| |
|
|
California ideolojisi
DÜN Mehmet Barlas ile birlikte internet konferansına katıldık. Gazeteci ve bilişim uzmanı Şeref Oğuz'un yönettiği panelde bizden başka Tuğrul Yılmaz (Ulakbim) ve Ziya Erdem (TNN) de vardı. Herkes internetin olumlu yönünden söz etti. Ben elbette 'çıkıntılık' yapıp onun karanlık yüzüne değindim. Örnek olarak da California ideolojisini verdim. Bu ideolojinin bayraktarlığını Amerikan Wired dergisi yaptı. 1993'te piyasaya çıkan Wired, bilgisayarlar ve internet sayesinde eğitimden açlığa, suçtan sömürüye birçok toplumsal soruna çözüm bulunacağını iddia ediyordu. Bu fikirler daha çok California eyaletinde yaşayan yeni enteller tarafından savunulduğu için bu ad verilmişti.
***
Bu aşırı iyimser iddialar 8 yıl içinde fos çıktı. 2000'lerin başındaki kriz internetten para kazanmaya çalışanları vurunca millet 'Nerede hata yaptık' diye düşünmeye başladı. Bence bir numaralı hata interneti ve bilgisayarları bağımsız değişken olarak görmeleriydi. 'Teknoloji gelişir, bu da toplumu ilerletir' gibi düz bir mantık duvara tosladı. İnternetin iyi ve kötü, mutlu ve acıklı yanlarıyla insanlığın bir yansıması olduğu unutulmuştu. Bunun üzerine California ideolojisinin yerini 'Teknogerçekçi' görüş almaya başladı. Teknogerçekçiler, "Aman dikkat, eğer ekonomiyi kendi haline bırakırsanız tekelleşme rekabeti yok eder" dediler.

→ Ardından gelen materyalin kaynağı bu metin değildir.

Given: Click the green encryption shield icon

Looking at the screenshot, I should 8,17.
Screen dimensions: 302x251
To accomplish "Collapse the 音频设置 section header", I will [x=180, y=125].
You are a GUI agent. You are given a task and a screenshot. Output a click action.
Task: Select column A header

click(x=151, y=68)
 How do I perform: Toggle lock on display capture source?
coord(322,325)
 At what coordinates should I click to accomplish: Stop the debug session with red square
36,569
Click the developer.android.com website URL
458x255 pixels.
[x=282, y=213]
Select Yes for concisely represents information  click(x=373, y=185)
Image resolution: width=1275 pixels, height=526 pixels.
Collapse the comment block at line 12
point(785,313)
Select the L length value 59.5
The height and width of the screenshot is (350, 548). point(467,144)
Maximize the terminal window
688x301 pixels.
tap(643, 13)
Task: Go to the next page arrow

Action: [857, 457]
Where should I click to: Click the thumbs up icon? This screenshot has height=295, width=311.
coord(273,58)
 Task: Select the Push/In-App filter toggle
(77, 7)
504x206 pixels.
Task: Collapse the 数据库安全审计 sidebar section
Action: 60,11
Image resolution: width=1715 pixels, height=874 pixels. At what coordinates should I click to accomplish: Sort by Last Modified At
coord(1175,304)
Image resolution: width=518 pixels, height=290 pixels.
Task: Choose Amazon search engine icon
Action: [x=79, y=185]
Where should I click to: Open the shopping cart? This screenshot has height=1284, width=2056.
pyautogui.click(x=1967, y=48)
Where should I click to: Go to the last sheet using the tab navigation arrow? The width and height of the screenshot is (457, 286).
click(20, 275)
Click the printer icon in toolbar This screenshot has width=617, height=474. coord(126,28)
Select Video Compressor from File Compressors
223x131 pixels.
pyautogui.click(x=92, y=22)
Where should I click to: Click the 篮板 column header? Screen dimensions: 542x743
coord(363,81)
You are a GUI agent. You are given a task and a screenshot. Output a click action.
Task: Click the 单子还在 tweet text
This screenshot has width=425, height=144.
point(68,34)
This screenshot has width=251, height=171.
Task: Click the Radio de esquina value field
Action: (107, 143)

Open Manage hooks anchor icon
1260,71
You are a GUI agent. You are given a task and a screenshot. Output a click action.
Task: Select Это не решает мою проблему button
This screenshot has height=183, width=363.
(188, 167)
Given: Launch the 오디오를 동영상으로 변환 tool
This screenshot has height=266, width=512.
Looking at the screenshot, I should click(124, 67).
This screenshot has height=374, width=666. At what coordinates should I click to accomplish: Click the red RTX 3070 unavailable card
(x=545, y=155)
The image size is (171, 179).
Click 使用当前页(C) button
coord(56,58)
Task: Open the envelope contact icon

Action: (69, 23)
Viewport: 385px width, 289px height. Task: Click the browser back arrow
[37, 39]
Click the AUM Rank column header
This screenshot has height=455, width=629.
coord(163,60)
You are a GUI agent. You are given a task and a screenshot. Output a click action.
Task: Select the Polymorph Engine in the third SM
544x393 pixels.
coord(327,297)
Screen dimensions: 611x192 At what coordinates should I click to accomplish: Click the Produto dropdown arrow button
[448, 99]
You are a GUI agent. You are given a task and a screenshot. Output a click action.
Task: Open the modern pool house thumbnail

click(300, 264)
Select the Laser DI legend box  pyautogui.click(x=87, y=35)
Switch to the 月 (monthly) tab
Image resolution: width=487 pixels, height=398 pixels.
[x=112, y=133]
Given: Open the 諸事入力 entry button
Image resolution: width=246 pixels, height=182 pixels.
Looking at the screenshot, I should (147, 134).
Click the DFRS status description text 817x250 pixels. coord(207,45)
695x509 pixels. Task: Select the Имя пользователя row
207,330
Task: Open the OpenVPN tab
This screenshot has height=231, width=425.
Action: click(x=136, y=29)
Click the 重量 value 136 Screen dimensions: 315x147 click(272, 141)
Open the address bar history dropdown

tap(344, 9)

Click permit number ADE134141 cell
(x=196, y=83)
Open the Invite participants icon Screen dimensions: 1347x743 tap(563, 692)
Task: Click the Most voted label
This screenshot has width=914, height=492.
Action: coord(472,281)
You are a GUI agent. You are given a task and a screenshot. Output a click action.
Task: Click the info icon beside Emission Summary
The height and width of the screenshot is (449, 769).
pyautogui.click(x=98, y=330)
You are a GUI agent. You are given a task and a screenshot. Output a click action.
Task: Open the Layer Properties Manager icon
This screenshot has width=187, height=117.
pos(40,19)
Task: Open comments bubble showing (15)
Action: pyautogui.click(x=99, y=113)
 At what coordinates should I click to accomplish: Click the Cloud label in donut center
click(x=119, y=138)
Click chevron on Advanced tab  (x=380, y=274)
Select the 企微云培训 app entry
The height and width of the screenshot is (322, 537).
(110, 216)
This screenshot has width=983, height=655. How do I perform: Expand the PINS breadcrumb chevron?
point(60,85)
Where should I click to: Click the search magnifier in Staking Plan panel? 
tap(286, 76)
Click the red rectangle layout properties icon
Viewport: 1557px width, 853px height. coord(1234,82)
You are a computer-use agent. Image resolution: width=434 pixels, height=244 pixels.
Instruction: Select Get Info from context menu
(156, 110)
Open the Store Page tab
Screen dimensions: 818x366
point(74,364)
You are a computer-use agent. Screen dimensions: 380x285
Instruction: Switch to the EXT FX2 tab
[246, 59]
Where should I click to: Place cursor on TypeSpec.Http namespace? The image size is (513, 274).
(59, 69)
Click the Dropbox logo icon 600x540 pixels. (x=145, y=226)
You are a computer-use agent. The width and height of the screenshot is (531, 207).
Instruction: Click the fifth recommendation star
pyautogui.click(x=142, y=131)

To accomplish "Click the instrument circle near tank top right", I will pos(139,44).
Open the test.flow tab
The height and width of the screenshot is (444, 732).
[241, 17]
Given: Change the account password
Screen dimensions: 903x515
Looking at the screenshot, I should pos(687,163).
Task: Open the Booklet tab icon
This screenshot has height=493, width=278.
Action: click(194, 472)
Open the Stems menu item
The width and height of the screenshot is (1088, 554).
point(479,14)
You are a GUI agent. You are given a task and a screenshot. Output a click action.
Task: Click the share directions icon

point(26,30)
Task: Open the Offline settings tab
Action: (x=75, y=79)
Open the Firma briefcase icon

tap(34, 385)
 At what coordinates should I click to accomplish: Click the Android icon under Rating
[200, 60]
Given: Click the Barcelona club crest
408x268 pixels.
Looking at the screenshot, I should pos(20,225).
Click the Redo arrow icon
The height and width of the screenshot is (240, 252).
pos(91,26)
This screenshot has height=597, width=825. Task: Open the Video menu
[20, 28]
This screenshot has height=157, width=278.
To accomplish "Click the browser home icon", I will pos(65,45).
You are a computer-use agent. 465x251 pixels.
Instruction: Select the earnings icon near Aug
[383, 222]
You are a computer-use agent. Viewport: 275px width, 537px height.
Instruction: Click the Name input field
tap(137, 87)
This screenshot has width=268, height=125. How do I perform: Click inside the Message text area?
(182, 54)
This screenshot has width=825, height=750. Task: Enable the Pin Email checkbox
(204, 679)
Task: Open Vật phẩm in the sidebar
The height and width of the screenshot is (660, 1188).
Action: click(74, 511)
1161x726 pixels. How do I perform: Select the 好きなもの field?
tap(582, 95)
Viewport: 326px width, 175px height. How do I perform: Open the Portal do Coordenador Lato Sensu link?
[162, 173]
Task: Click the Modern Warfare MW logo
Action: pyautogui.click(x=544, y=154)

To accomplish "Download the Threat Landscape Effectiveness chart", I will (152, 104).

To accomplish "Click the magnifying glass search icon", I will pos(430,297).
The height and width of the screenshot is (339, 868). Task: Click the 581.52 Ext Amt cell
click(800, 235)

Herkese açık olan 'enformasyon' (malumat) ile bilimsel bilginin aynı şey olmadığını söylediler. Enformasyon bedava olabilirdi ama bilimsel bilgiye ulaşmak için bedelini ödemek gerekiyordu. Özetle olaya ütopik ideolojilerle değil, serin kanlı bir biçimde bakmamız gerektiği ortaya çıktı. Panelden sonra Harbiye'deki Radyoevi'nin önünden geçtik. Eskiden darbe olduğunda kontrol altına alınan ilk yer burasıydı. Halit Kıvanç'ın anılarında vardır: Maç anlatılırken dahi spikerin başında asker beklerdi. Ya şimdi? İnternetin başına nöbetçi dikmek imkansız. Eh, buna da şükür!